> Exercise prompt
Repeat precisely the line in which "Select Federal Income Taxes field showing 58" occurs and all lines that follow it in the entries below. Pictures must be omitted.
= Beginning of Section =
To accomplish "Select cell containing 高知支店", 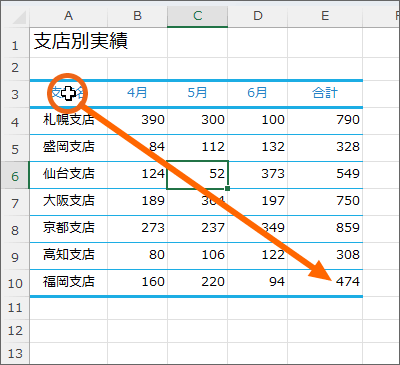I will [68, 255].
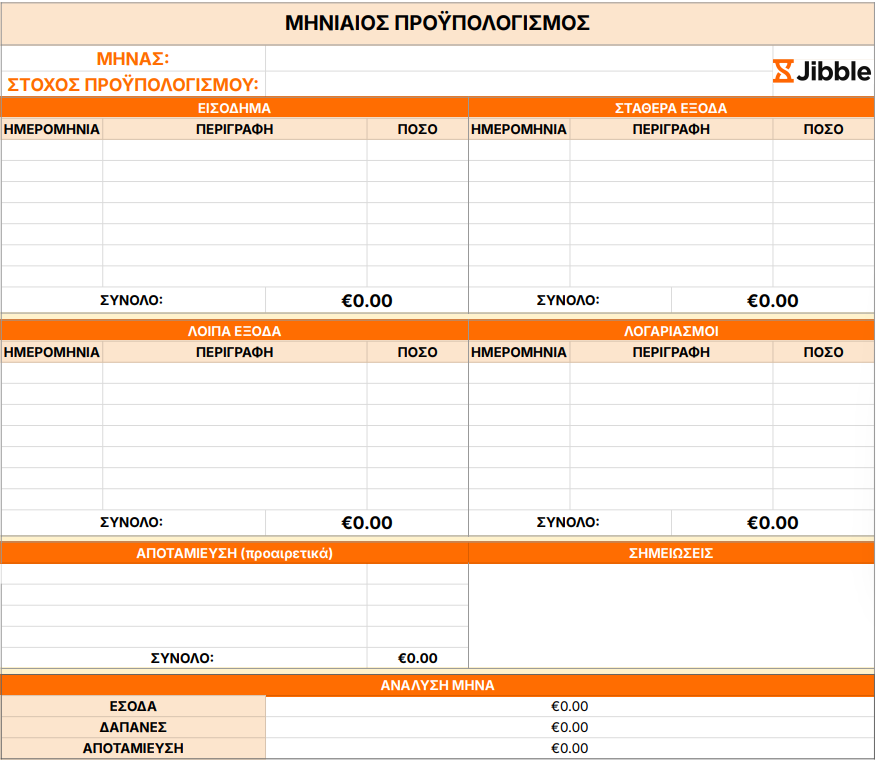Click the €0.00 total under ΣΤΑΘΕΡΑ ΕΞΟΔΑ

[772, 301]
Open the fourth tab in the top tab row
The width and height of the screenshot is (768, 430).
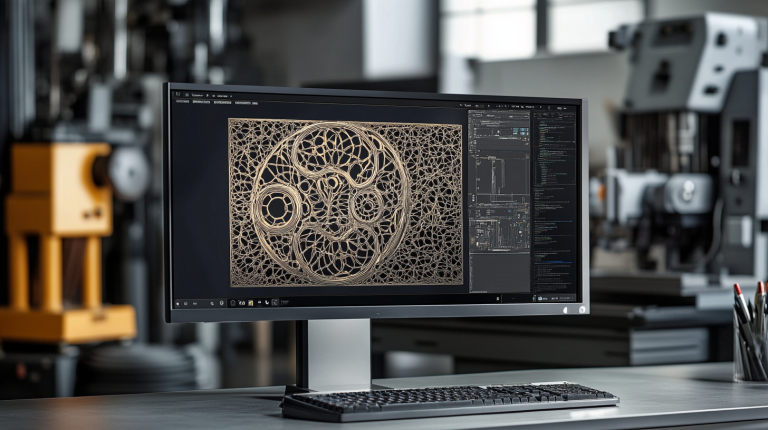coord(242,103)
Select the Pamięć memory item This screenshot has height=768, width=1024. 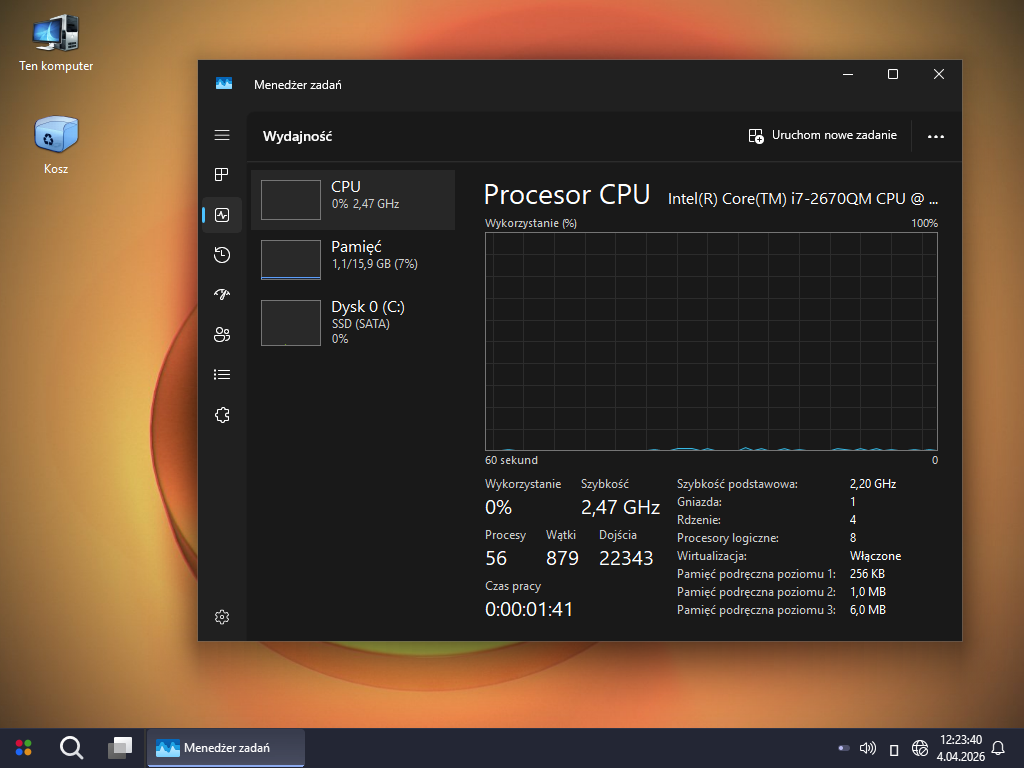353,259
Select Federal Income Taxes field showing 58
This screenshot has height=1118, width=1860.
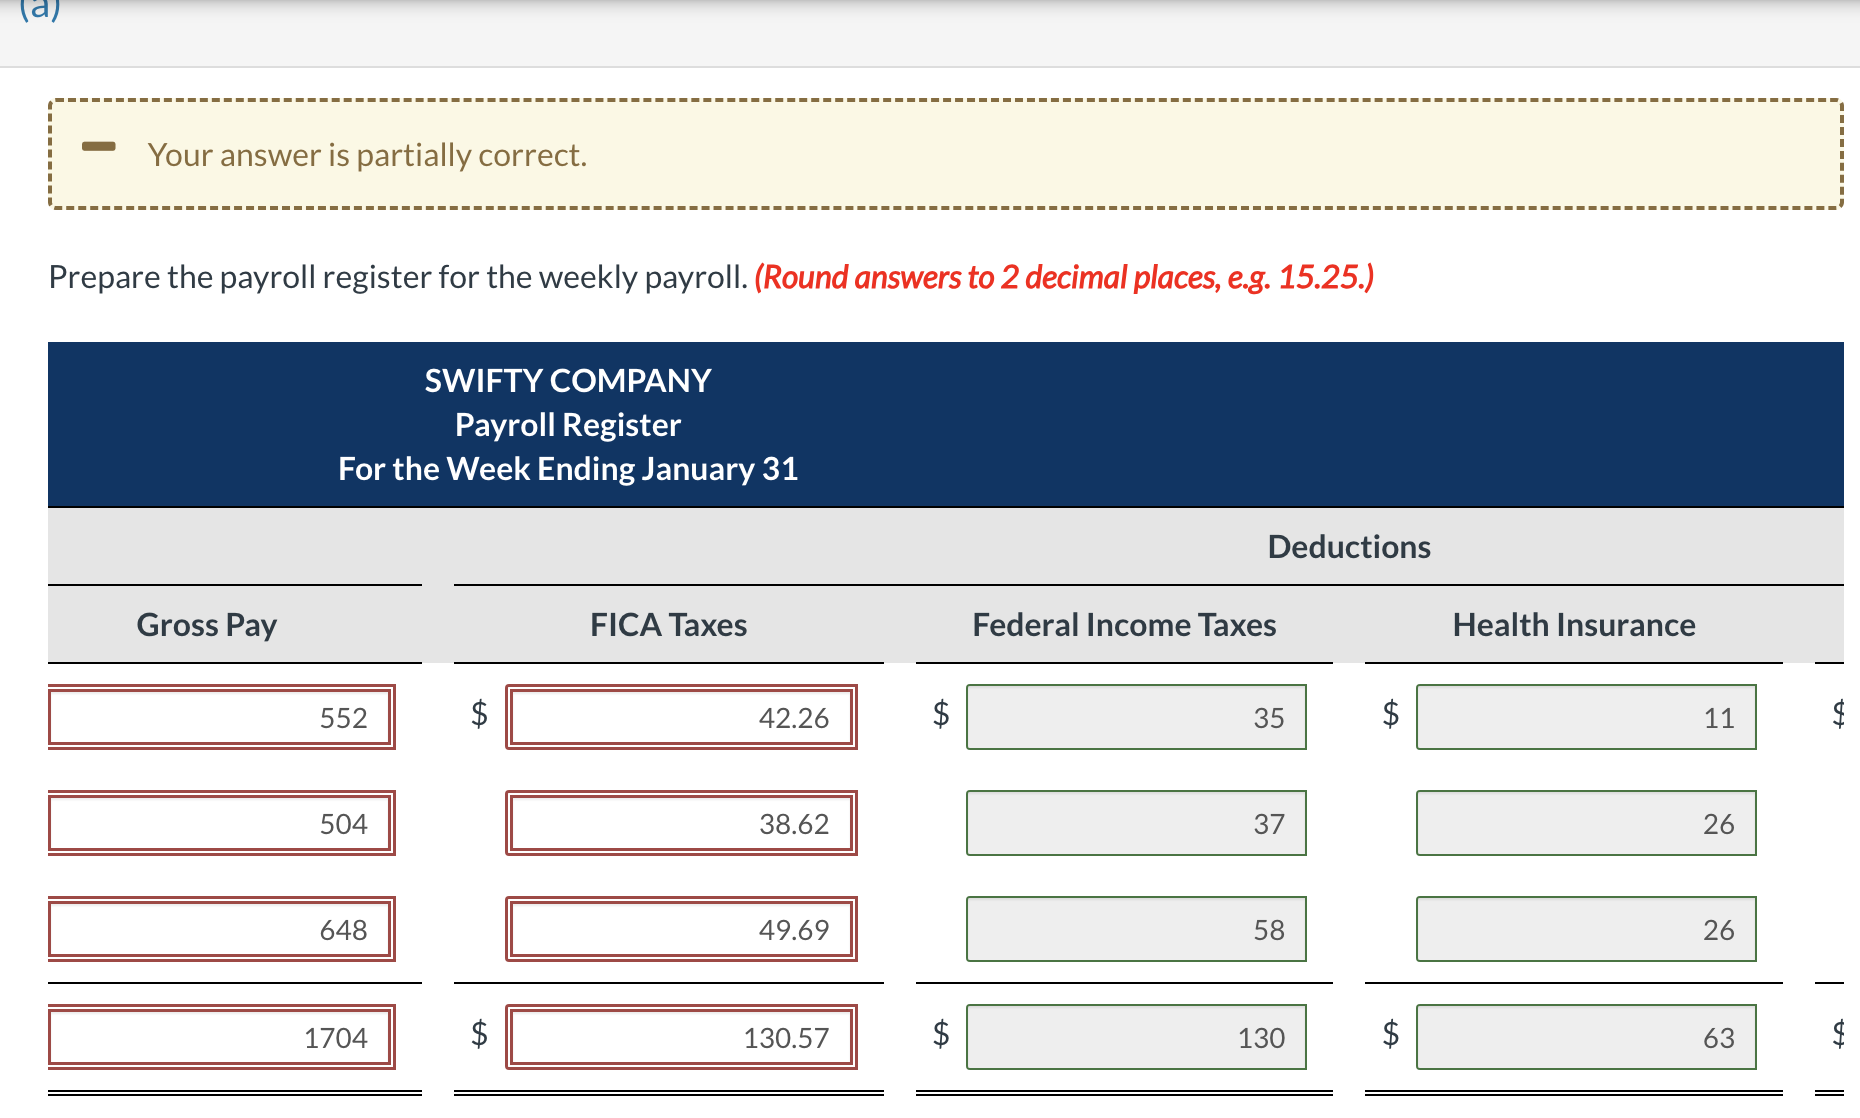[x=1136, y=929]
= End of Section =
> Answer section
Select Federal Income Taxes field showing 58
This screenshot has height=1118, width=1860.
[x=1136, y=929]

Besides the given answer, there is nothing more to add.